The Bankwatch

Tracking the consumer evolution of financial services

The challenge for PFM lies in seamless integration with OLB

The promise of Personal Financial Manager tools (PFM) for banks has been long predicted but slower to be adopted by customers.  This has been a natural outcome because most if not all banks have taken the route of purchasing or partnering with software suppliers.  The result has generally been as highlighted in this American Banker piece that PFM exists in a separate tab within online banking. 

With most customers used to going straight to bill payment or transfers it is only natural that the PFM tab will get less use.  Regions bank have introduced charts from their PFM offering that appear on the OLB home page.

Regions Bank to Tie New PFM Tools to Online Banking

To draw attention to the Insights tab, Regions provides online banking customers with pie charts of their transactions on their online banking home page, teasing to the Insights section to encourage the customer to click on it.

This has increased interest, but it seems to me that integration throughout OLB would be the real answer.  That presents an infinite number of technology problems for banks unless they are prepared to modernise their OLB architecture to accommodate these new offerrings which are built with new technologies.

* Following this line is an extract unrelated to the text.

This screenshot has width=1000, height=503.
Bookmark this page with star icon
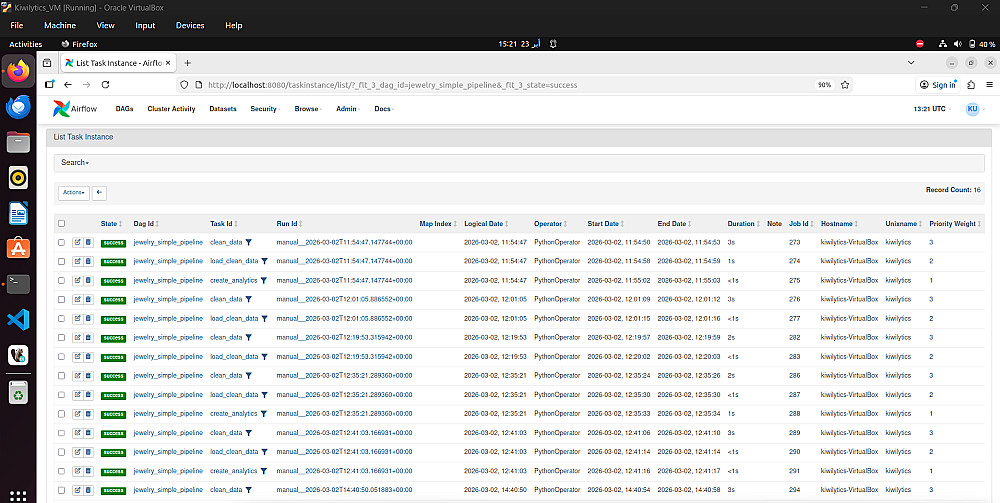point(845,85)
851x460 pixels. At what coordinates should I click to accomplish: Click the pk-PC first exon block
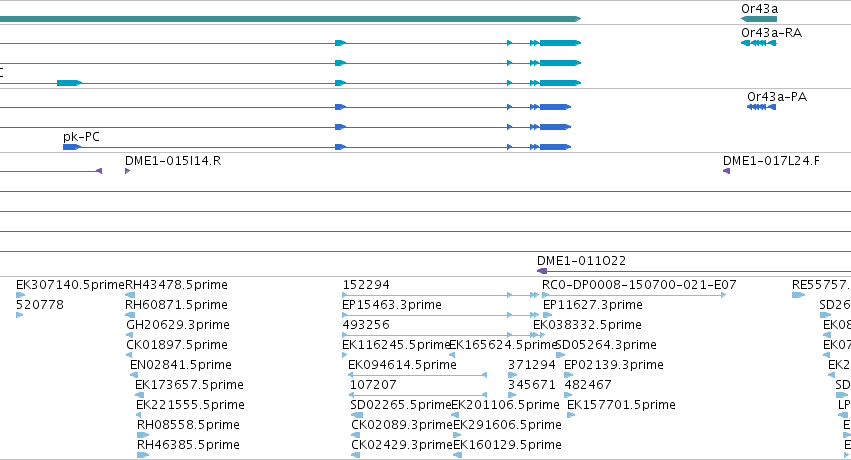pos(72,147)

The other challenge which is an even greater hurdle is that the definition of PFM is far too broad and frankly irrelevant to the average consumer.  This was evidenced by the original uptake of Quicken software which flatlined at something like 14% +/1.  The idea that in effect taking a ‘Quicken’ type all inclusive offerring and making it a tab within inline banking and expecting it to have immediate uptake is of course absurd.

First Look: PFM Defies Definition

I, for one, could care less about pie charts or categories showcasing the ways in which I spend. I refuse such intimacy with my transactions. All I want to know is: am I spending more than I’m saving? In other words, let me have my Jameson indulgences if I’m prudent with my overall credit card spend. Categorizing my spending choices hinders my lifestyle choice. And yet, I’ll log into my digital banking a few times a week to ensure I haven’t lost my credit card mind. To me, logging into online banking is PFM. And it’s enough for now

Its just one journalists view in this other AB article but it makes the PFM discussion real.  People trust and use their online banking, particularly using mobile now.  Somehow PFM software needs to be able to make OLB come alive for clients without being PFM.  It should just be OLB with PFM capability seamlessly integrated.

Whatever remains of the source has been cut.